Hans-Peter und Eva-Maria Rösch haben 5 Kinder, 5 Schwiegerkinder und derzeit 8 Enkel – wir sind also jetzt 20. Wir alle arbeiten alle in säkularen Berufen und verdienen als Führungskräfte im mittleren Management eine Menge Geld (Abteilungsleiter, Bereichsleiter, Teamleiter, Projektleiter). Unser christlicher und weltlicher Erfahrungsraum geht von Montag bis Freitag –  Sonntags sind wir fast alle in christlichen Gemeinden eingebunden. Wir sind also in diesem Sinne keine „Geistlichen“ – das merkt man an unserer Sprache – wir sind „Weltmenschen“, die diese Welt wie Jesus lieben und es verstehen, gut und liebevoll mit ihr umzugehen. Wir sind Tatmenschen – keine Schönredner, sondern Praktiker des Alltags.

Neben unserem Beruf sind wir als Ehepaar jahrzehntelange Mitarbeiter von TeamF e.V. – einer christlichen Familienarbeit -, bieten aber schon immer eigene Seminare an, die weniger psychologisierend sind und dafür mit ihrer tief geistlichen Natur direkt in die Liebe Gottes führen, der uns und unsere Ehen auch immer wieder unverdient beschenken will. Dazu ist es notwendig, in seinen Wegen zu wandeln und das Böse zu meiden, was uns durchaus auch nicht immer gelingt. Darum brauchen wir Gottes Gnade und Geschwister aus der Familie Gottes, die uns weiterhelfen. So sehen wir uns .. wir nehmen und wir geben, was wir empfangen haben, kostenfrei weiter.

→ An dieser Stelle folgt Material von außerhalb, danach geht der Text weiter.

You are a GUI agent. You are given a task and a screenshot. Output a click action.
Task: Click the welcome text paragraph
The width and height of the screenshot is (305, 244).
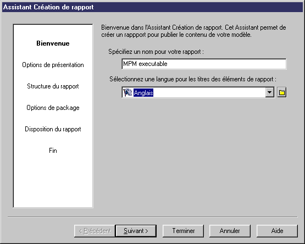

Die Früchte unserer Ehe sind unsere Familie. Alle Kinder glauben an jesus Christus und bringen sich in verschieden Gruppen ein. Darüberhinaus können wir schon auf eine gewisse „Lebensleistung“ zurückschauen. Über 50 Eheseminare, das Gründen von 28 christlichen Männergruppen, Jährlich ca. 10 Vorträge auf Gemeindeanfrage, Eingene Seminare – meist Outdoor in Freien wegen der Kosten.

Zusätzlich sei mein alljährliches FathersCamp genannt, wo 1 bis 2mal im Jahr 25 bis 50 Väter zusammenkommen um etwas über Vaterschaft zu lernen. Meine eigenen 5 Kinder sind meine Mitarbeiter .. wo gibt’s es sowas nochmal?